In the case of TrendNet, hackers were successful in accessing the devices to take over live feeds as well as private surveillance cameras kept up by individuals in their homes.

Perhaps, something worse than lack of rules for manufacturers is government intervention to decide what is safe enough and what is not. The Security and Privacy in Your Car (SPY Car) Act, enables government to set standards, via a rating system, about how well a car ‘protects passengers’. Legislation such as the Spy Car Act is a step forward to letting artificial intelligence (AI), not a human, decide what is best.

Among many of the recommendations provided in the law are:

  • Requirement that all wireless access points in the car are protected against hacking attacks, evaluated using penetration testing;
  • Requirement that all collected information is appropriately secured and encrypted to prevent unwanted access; and;
  • Requirement that the manufacturer or third-party feature provider be able to detect, report and respond to real-time hacking events.


As of today, no device maker can claim that its products are completely safe from hacking or illegal surveillance, which makes ironic that government asks companies to provide just that.

So, what is the profile of the average user of current forms of IoT technologies?

When interviewed about the role of If This Then That (IFTTT), the popular tool that allows devices to connect to the internet to carry out a simple task, Linden Tibbets, the CEO and co-founder, explained that people who use it generally look for creative ways to control their devices and to have the ability to adapt their environment to their needs.

“Right now, it’s typically someone who’s looking to get something more out of the services they currently have. Folks that have some deep experience with one or two or three individual services, these could be services like Gmail or Google Calendar, Facebook, or perhaps someone who is big into sports and ESPN, or wearables…,” said Tibbets.

When asked about what is the future of IFTTT and other tools as they become part of the IoT, Tibbets explained that the move is towards the so-called SmartHome. “The home is incredibly popular and we’re going to see a ton of connected home channels. We now have over 70 connected-home channels, but we are going to see that number explode… The home is just a small piece of the general excitement around the Internet of Things,” he confesses.

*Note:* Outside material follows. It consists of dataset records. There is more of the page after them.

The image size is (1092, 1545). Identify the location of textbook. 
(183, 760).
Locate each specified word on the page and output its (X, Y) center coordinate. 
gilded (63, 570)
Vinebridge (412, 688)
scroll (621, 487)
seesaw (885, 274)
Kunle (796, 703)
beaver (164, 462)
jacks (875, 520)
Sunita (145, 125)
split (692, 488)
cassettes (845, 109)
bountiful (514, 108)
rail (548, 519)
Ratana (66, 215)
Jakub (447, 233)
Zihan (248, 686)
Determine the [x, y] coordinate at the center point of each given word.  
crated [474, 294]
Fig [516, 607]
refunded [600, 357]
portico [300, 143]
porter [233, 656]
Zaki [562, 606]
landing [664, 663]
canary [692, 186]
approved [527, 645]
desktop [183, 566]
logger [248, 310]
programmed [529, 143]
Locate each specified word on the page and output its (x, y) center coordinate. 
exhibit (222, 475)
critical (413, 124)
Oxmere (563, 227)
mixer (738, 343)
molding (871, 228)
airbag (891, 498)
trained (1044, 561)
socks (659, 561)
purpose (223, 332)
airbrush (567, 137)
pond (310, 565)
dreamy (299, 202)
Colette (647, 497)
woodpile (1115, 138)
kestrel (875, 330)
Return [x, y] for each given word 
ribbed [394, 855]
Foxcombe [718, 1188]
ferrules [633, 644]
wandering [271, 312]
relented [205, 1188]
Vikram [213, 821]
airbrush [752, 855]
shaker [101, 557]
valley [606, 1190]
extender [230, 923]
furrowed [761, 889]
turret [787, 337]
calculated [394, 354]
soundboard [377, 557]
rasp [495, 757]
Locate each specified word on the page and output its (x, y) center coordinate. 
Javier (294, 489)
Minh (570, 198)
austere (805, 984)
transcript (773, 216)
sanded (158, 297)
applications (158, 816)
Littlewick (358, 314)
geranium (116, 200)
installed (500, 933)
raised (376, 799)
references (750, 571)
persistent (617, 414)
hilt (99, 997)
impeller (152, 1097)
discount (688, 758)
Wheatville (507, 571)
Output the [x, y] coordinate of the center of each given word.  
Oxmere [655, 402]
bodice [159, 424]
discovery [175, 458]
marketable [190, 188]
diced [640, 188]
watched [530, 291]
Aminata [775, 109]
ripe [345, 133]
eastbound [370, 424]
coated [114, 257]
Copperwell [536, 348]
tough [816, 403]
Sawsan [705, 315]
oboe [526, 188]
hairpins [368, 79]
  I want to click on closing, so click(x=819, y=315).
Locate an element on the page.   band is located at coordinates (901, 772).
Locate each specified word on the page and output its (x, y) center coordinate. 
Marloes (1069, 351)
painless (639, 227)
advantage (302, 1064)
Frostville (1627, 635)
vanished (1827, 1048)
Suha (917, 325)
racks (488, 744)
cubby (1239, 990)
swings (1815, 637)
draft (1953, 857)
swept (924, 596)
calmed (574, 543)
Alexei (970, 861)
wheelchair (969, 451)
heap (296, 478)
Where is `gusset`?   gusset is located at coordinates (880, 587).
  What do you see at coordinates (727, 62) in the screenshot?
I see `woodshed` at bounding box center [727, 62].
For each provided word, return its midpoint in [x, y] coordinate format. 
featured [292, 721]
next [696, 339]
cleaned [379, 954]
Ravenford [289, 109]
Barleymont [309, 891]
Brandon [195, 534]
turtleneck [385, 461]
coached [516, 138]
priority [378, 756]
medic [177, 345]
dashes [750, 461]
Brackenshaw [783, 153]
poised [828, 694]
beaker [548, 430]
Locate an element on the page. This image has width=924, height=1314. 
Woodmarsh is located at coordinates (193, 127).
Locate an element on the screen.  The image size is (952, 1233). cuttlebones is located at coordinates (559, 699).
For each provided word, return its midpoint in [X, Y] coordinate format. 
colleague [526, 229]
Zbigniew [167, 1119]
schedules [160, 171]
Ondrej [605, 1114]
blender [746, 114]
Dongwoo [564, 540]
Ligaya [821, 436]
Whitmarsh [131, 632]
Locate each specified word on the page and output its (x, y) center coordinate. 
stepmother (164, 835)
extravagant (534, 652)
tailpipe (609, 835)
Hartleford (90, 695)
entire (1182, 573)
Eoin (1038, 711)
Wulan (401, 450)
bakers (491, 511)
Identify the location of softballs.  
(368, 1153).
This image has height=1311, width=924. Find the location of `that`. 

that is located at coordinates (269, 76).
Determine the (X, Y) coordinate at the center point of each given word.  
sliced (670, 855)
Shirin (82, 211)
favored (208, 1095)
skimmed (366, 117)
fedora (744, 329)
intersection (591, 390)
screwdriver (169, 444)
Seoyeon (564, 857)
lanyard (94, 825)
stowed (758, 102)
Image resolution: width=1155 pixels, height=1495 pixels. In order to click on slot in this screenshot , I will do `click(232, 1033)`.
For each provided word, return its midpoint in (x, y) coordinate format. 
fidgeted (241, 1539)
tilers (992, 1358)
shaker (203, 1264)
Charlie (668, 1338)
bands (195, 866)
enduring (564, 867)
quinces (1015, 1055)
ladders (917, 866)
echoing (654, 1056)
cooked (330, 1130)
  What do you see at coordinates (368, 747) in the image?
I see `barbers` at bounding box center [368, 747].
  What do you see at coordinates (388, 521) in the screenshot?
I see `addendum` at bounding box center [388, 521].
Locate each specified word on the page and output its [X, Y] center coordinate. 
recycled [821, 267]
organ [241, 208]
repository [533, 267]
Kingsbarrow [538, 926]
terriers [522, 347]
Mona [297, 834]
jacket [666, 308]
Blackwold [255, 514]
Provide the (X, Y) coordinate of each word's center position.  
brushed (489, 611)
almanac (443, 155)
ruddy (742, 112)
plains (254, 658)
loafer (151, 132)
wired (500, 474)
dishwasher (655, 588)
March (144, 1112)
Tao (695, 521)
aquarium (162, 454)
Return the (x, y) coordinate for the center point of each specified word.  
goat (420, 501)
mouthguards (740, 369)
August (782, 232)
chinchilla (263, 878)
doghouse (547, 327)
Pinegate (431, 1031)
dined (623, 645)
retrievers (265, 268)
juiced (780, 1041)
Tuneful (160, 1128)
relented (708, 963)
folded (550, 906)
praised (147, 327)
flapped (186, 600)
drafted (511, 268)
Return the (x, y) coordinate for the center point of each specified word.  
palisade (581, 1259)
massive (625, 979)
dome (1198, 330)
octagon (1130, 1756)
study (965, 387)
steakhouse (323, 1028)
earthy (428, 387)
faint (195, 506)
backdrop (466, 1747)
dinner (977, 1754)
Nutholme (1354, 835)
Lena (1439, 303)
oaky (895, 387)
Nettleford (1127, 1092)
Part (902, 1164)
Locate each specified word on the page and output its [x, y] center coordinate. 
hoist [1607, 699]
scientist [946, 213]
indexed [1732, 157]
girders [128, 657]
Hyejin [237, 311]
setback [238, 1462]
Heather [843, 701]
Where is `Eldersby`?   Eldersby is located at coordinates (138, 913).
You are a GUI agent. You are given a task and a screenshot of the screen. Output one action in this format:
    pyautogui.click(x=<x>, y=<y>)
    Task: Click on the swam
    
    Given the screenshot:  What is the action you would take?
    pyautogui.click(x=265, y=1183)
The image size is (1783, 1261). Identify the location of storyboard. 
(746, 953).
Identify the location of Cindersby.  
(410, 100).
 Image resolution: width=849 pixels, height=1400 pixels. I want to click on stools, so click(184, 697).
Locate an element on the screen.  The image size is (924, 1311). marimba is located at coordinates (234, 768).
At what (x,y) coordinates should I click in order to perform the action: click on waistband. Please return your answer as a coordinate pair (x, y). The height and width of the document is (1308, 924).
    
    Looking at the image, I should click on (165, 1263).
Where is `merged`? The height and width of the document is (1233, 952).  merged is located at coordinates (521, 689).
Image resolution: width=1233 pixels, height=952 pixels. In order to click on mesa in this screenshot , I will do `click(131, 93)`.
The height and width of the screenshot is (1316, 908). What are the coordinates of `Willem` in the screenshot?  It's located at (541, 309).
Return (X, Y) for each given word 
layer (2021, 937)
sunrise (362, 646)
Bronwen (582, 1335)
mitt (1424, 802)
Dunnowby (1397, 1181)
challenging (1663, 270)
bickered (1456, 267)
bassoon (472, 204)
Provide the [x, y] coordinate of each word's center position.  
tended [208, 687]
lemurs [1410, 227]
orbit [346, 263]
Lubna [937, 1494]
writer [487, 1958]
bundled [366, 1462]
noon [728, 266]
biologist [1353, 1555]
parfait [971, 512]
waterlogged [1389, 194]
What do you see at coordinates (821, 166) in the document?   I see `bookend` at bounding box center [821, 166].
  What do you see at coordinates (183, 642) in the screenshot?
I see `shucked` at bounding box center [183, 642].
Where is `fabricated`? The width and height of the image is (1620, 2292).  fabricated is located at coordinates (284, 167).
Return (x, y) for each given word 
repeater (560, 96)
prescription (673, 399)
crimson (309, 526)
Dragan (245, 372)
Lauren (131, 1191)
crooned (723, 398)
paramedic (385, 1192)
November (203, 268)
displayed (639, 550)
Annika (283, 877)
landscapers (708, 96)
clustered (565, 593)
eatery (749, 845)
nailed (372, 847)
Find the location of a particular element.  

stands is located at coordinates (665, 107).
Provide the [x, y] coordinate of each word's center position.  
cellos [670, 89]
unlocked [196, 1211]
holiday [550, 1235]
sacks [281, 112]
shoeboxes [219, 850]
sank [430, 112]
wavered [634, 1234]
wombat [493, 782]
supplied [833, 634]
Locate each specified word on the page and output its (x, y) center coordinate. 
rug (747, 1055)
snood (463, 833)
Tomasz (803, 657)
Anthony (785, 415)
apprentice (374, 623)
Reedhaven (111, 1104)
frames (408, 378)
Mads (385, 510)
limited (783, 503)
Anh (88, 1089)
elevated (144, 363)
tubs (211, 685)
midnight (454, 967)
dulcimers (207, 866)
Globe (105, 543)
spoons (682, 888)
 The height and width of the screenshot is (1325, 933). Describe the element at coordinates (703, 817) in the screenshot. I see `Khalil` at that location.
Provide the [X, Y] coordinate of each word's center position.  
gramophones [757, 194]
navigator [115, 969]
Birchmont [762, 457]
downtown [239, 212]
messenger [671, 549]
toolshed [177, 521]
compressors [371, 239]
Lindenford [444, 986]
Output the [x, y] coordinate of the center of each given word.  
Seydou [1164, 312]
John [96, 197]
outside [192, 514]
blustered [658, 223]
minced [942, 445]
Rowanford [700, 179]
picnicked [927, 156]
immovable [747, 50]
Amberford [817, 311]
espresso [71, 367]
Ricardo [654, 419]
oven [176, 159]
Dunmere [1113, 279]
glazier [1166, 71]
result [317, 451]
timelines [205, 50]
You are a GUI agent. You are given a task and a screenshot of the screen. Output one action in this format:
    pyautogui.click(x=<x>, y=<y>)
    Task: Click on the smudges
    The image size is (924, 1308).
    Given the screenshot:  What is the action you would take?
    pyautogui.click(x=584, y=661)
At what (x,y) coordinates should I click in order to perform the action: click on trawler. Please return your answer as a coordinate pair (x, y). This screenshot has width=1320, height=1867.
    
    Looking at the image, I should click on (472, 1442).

A home that is connected to the internet via sensors or appliances on a 24/7 basis is the perfect instance for both malicious hackers and government agencies with unlimited power to keep an eye on everyone who decides to adopt the IoT as the future of life and society. Tibbets explained that his company’s goal is “enabling seamless experiences for consumers”.

Make no mistake, being connected to the internet all day to access anything you want when you want it is beyond convenient; it is a dream for anyone who is hooked up to technology. However, those who seek to live the rest of their lives connected to the IoT, or whatever else manufacturers come up with in the future needs to understand that there is no need to give up privacy or security in exchange for convenience, comfort or continuous connectivity.

Technology advancements do not have to be risky. It is upon consumers to demand that their privacy and security are protected.